*What to produce*.
Where a line in the material below has the string "Hide", please report it.

*Task material*.

....................

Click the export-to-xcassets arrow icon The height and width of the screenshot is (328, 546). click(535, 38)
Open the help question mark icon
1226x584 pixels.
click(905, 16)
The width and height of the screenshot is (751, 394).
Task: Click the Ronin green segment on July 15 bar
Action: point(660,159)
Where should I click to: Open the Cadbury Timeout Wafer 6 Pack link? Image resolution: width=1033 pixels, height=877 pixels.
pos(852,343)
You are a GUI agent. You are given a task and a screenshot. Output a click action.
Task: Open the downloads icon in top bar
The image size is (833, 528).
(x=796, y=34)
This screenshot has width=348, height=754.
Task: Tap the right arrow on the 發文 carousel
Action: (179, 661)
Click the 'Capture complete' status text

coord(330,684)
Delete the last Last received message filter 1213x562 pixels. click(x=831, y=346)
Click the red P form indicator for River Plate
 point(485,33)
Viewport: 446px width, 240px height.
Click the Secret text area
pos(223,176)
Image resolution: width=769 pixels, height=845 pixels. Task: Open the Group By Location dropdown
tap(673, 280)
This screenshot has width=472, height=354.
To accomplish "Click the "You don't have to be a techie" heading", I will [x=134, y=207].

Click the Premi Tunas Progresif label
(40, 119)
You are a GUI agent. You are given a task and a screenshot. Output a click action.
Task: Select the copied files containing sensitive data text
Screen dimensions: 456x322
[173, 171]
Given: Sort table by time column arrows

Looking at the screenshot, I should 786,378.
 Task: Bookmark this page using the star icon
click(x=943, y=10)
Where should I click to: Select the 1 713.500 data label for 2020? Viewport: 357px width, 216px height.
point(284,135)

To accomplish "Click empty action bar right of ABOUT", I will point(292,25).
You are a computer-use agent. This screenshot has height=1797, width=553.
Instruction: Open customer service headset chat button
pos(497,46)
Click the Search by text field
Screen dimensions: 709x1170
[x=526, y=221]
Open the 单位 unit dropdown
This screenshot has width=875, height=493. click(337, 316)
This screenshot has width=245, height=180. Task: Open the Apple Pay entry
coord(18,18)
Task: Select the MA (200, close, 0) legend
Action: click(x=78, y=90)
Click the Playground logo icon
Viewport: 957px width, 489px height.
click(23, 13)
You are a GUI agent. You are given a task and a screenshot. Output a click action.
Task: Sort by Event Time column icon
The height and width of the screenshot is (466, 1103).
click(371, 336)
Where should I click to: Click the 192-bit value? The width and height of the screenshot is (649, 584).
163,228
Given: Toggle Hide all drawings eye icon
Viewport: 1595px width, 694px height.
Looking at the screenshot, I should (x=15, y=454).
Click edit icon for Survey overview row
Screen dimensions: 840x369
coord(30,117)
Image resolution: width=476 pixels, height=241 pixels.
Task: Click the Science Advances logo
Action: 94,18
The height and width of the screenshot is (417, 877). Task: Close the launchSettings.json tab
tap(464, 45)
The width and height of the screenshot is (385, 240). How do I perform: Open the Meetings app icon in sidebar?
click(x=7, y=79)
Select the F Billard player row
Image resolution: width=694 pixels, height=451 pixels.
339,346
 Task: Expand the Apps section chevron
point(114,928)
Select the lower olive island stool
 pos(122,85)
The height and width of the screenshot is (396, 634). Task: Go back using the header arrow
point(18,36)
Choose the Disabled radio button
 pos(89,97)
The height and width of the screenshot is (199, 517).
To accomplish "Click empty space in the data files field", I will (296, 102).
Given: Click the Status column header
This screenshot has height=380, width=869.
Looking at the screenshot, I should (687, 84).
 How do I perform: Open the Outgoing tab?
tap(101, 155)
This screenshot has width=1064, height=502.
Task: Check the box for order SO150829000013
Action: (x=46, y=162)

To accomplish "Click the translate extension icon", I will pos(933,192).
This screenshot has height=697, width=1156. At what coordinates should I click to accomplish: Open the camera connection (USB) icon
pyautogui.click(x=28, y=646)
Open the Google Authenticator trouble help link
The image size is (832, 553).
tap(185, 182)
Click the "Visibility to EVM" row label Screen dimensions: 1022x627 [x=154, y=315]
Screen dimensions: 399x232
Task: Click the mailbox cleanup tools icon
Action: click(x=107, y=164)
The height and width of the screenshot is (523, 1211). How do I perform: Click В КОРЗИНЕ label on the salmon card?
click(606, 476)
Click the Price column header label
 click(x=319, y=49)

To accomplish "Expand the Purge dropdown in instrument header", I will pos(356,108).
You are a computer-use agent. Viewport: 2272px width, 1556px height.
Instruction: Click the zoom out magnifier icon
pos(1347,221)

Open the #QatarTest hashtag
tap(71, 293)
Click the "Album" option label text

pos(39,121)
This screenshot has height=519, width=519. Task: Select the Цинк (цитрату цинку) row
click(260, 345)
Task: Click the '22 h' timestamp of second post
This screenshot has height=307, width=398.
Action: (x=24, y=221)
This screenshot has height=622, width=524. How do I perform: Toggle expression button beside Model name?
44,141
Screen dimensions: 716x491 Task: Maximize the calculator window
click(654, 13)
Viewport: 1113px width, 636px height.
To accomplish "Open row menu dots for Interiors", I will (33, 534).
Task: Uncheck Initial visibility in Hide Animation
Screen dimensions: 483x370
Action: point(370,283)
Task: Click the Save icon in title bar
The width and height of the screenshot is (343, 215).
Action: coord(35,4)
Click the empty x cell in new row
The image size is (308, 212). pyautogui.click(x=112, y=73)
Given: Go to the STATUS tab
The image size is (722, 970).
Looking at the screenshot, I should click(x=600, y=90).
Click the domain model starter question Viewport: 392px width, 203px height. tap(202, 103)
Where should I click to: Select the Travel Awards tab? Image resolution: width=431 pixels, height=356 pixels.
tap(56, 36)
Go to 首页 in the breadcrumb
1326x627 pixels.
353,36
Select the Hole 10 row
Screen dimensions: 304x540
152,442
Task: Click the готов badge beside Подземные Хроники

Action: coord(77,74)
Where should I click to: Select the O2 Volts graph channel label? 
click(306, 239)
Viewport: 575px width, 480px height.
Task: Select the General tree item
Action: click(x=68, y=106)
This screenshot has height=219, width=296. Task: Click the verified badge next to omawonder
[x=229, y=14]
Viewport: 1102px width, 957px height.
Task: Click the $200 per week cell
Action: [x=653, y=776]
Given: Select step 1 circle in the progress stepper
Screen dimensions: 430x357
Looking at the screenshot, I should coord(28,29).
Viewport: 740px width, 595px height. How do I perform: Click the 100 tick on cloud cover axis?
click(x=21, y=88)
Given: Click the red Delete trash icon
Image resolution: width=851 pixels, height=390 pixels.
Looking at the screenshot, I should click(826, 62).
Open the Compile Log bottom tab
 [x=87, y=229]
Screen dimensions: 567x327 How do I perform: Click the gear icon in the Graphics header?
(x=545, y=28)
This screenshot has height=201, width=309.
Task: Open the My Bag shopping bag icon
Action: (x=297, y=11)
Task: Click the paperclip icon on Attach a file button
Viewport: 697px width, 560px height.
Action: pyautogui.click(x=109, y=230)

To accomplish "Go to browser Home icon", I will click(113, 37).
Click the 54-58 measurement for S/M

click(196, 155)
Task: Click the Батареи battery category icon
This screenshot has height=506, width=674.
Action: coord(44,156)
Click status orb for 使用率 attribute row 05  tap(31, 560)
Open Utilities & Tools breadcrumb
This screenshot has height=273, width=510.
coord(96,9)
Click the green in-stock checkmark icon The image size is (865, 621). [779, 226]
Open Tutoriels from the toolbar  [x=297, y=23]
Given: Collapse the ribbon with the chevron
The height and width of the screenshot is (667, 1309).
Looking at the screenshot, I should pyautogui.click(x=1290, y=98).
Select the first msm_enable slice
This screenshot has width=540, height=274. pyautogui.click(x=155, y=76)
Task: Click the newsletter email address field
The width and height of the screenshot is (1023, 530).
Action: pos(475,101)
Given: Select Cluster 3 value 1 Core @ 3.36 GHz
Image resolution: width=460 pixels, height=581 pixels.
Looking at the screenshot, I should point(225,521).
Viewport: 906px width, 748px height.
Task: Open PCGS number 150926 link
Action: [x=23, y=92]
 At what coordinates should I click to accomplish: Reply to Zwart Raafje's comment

....................

*Answer space*.
Given: Toggle Hide all drawings eye icon
Task: Uncheck Initial visibility in Hide Animation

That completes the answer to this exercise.